Sequence (A) and its systematic transformations and corresponding translations (B–F). B) A ↔ C systematic nucleotide exchange of sequence in A; C) assuming systematic codon expansion by silent mononucleotides; D) assuming systematic mononucleotide deletion after each trinucleotide (translation identical to that in C); E) assuming systematic codon expansion by silent dinucleotides; F) assuming systematic dinucleotide deletion after each trinucleotide (translation identical to that in E). RNAs and peptides corresponding to these alternative transcriptions and translations have been previously described for human mitochondria [22], [23]. For swinger transformations, A ↔ C is only one among 23 possibilities, nine symmetric of type X ↔ Y, and 14 asymmetric, of type X → Y → Z → X. Systematic deletions of mono- and dinucleotides after each trinucleotide are annotated as delRNA3–1 and delRNA3–2. Systematic deletions can start at the 5′ extremity of a sequence, which is indicated by delRNA3–1.0 and delRNA3–2.0, deletion frames can be shifted by 0–2 and 0–3 nucleotides for delRNA3–1 and delRNA3–2, respectively, which can be indicated by corresponding indices.
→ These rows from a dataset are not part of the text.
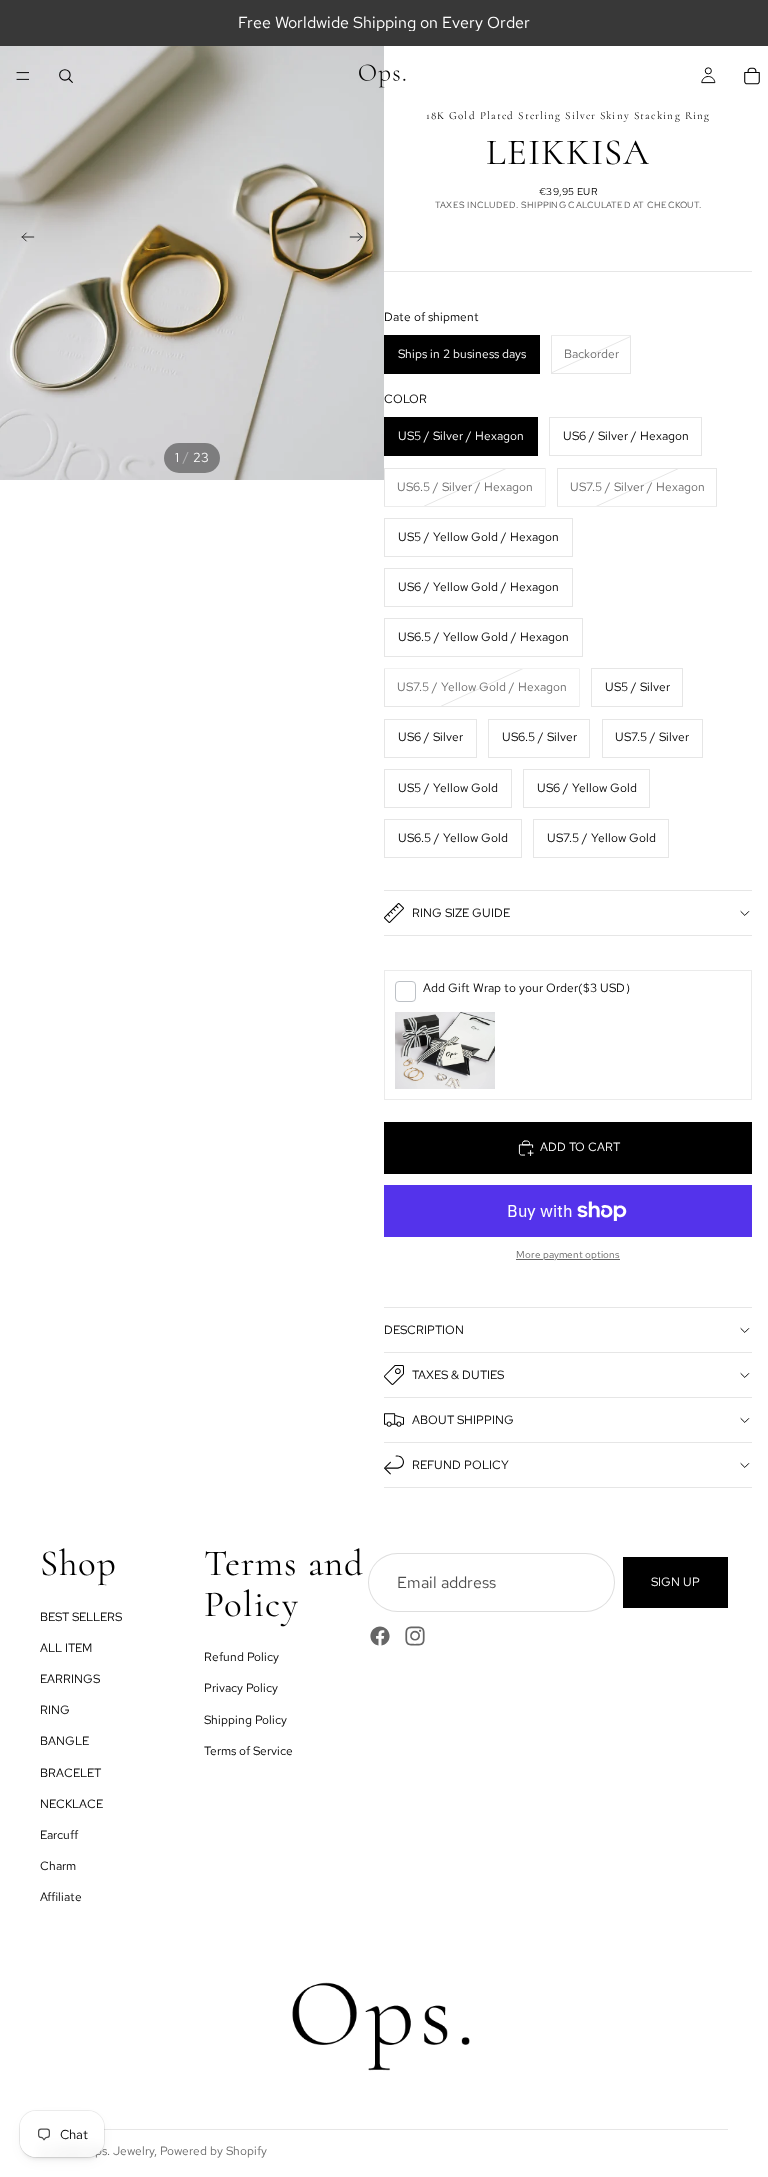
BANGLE (64, 1741)
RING (55, 1710)
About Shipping (463, 1420)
However, MS/MS matching between observed and predicted mass spectra is biased. Hence the unconventional natures of non-canonical transcriptions and translations presumably producing these peptides require careful evaluation of proteomic analyses. Below I review the different types of non-canonical transcriptions and translations, and relevant previous results. Previous conclusions about non-canonical peptides are then re-evaluated according to analyses that account for overfitting that could have affected the previously used proteomic search algorithm [22], [23]. These new analyses strengthen previous conclusions on non-canonical mitochondrial transcriptions and translations.

Non-Canonical Transcriptions: RNA–DNA Differences

Transcription is not always perfectly accurate, but in some cases, RNA–DNA differences (RDDs) are not random and are systematically detected at some specific positions, either in the form of nucleotide substitutions [24], also observed on mitochondrion-encoded RNAs [25], [26], [27]) or deletions [28]. These punctual differences between transcript and DNA occur shortly after transcripts exit the RNA polymerase, suggesting posttranscriptional RNA editing [29]. These single nucleotide modifications produce non-canonical transcripts. In other types of non-canonical RNAs, modifications occur systematically for all nucleotides for the complete (or almost complete) RNA. Two types of systematic transformations occur: (a) systematic deletions of mono- and dinucleotides after each trinucleotide, producing delRNAs in human mitochondria [22]; and 23 types of systematic exchanges between nucleotides (nine symmetric exchanges, type X ↔ Y, e.g. A ↔ C; and fourteen asymmetric exchanges, type X → Y → Z → X, e.g. A → C → G → A, [30], [31], [32], [33]), producing swinger RNAs. Swinger- and delRNAs are probably not due to RNA edition, unlike the punctual RDDs. This is because transformations frequently occur systematically on sequences longer than 100 nucleotides. They seem produced by the same RNA polymerase as regular RNA, presumably after the RNA polymerase stabilizes in a hypothetical mode similar to that causing punctual nucleotide misinsertions [32], [33], [34]. This is also indicated by contiguity between regular and swinger sequences in the few detected chimeric RNAs, DNAs and peptides that consist of regular and swinger sequences [35], [36].

Non-canonical Transcriptions: Systematic Deletions

Three independent lines of evidence suggest del-transcription, transcription systematically deleting/jumping mono- and dinucleotides after each trinucleotide. (a) Contiguous short RNA reads in the human transcriptome match the mitogenome transformed by systematic (mono- and dinucleotide) deletions after each trinucleotide [22]. (b) Peptides corresponding to these delRNAs were detected in proteomic data [22]. (c) The human mitogenome, after del-transformations, has more inverted palindromes potentially forming stem-loop hairpins than comparable randomly shuffled sequences [23]. Excess palindromes after del-transformations suggest biological roles for del-transformed sequences. Palindromes in del-transformed sequences apparently down-regulate del-transcriptions [37]. Convergences between these different evidences suggest actual biological roles for del-transformed DNA/RNA.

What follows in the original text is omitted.